# .22 Taurus 94 or Tracker?



## viper101 (Feb 22, 2007)

Anyone know anything good or bad about the Taurus 94 or tracker?


----------



## Taurus_9mm (Sep 17, 2007)

I have owned two blue M94s in the past with 4" barrels and currently own a stainless steel M94 with a 5" tube. I never have had any problems with any of the three and they've all worked extremely well for me. The only gripe I hear from other M94 owners is the heavy DA pull, which is present in most specimens. The upside to it is that it smooths out it lessens with use. It doesn't bother me since 99% of the time, I cock the hammer and shoot it SA anyhow.

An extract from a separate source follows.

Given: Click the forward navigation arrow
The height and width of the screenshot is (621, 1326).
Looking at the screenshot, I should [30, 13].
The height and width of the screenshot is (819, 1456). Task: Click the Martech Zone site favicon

I don't have any experience with the Tracker .22, though I do have one in .357. Maybe an owner can weigh in with their experience. :smt1099


----------



## sleepyweasel (Oct 8, 2007)

I own a tracker in 22lr. w/6.5 inch barrel, It is a nice revolver for plinking, da trigger is decent , sa is very light. Never ant troubles......

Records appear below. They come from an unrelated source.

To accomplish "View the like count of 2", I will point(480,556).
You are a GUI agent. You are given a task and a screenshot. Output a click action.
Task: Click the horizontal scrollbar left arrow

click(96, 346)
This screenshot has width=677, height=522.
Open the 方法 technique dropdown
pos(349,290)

I am trying to sell it right now because i bought a ruger 22/45 and just dont shoot it anymore.

if interested shoot me an email.([email protected]) it is LNIB with everything that came with it, it has the "high" gloss blued finish.

$190FTF(northerm MI) or $240shipped


----------



## jmoln (Oct 10, 2006)

I picked up my first model 94 about a week ago, blue, 4" barrel and my first impressions are mixed. 

I really wanted the stainless 4" but couldn't find one at the price I wanted to pay, so I broke down and got the blue.

- out of the box was incredibly dirty and greasy like it was packed in grease, took a couple of cleanings to get the slippery stuff off
- cleaned out the barrel and cylinder and got a lot of shiny hard slivers - machine shavings?
- first time at the range - good news is that the trigger is heavy but ok, I got reasonable accuracy both DA and SA and I am sure it will improve with age. I'm still learning the DA revolver action and this is a learning tool.
- first time bad news - anywhere from 2 to 4 out of 9 ftf with light strikes or strikes way out on the edge of the rim
- gunsmith at the shop thinks it is timing or alignment, either way it was not for him to tackle so they sent it back to Taurus

I'll post a report when I get it back and have some consistent time at the range. My fingers are crossed.


----------



## jmoln (Oct 10, 2006)

9 weeks now and no word from the factory. I sure hope it is fixed when it does return. This experience is like getting a toy at Christmas but not being able to play with it till Easter. This is no way to run a business.


----------



## jmoln (Oct 10, 2006)

Its back. They say they replaced the firing pin. I filled the cylinder with snap caps and they all show better, deeper, and consistent strike points. A range session will have to wait till my travel schedule allows but I'll post a target then.


----------



## jmoln (Oct 10, 2006)

Taurus did a good job fixing my model 94. Finally got her out to the range and thoroughly enjoyed it. Went through about 100 rounds, mostly Remington Gold and some Velocitors. By the end of the session the accumulated dirt was making it tough to load the cylinder but it still functioned fine. The target is all at 7 yards, double action, some double-taps but mostly taking my time. The 94 is heavy enough that you don't notice the difference between the Remington's and the CCI rounds. Still wish I had waited for stainless but it is a good plinker nonetheless.


----------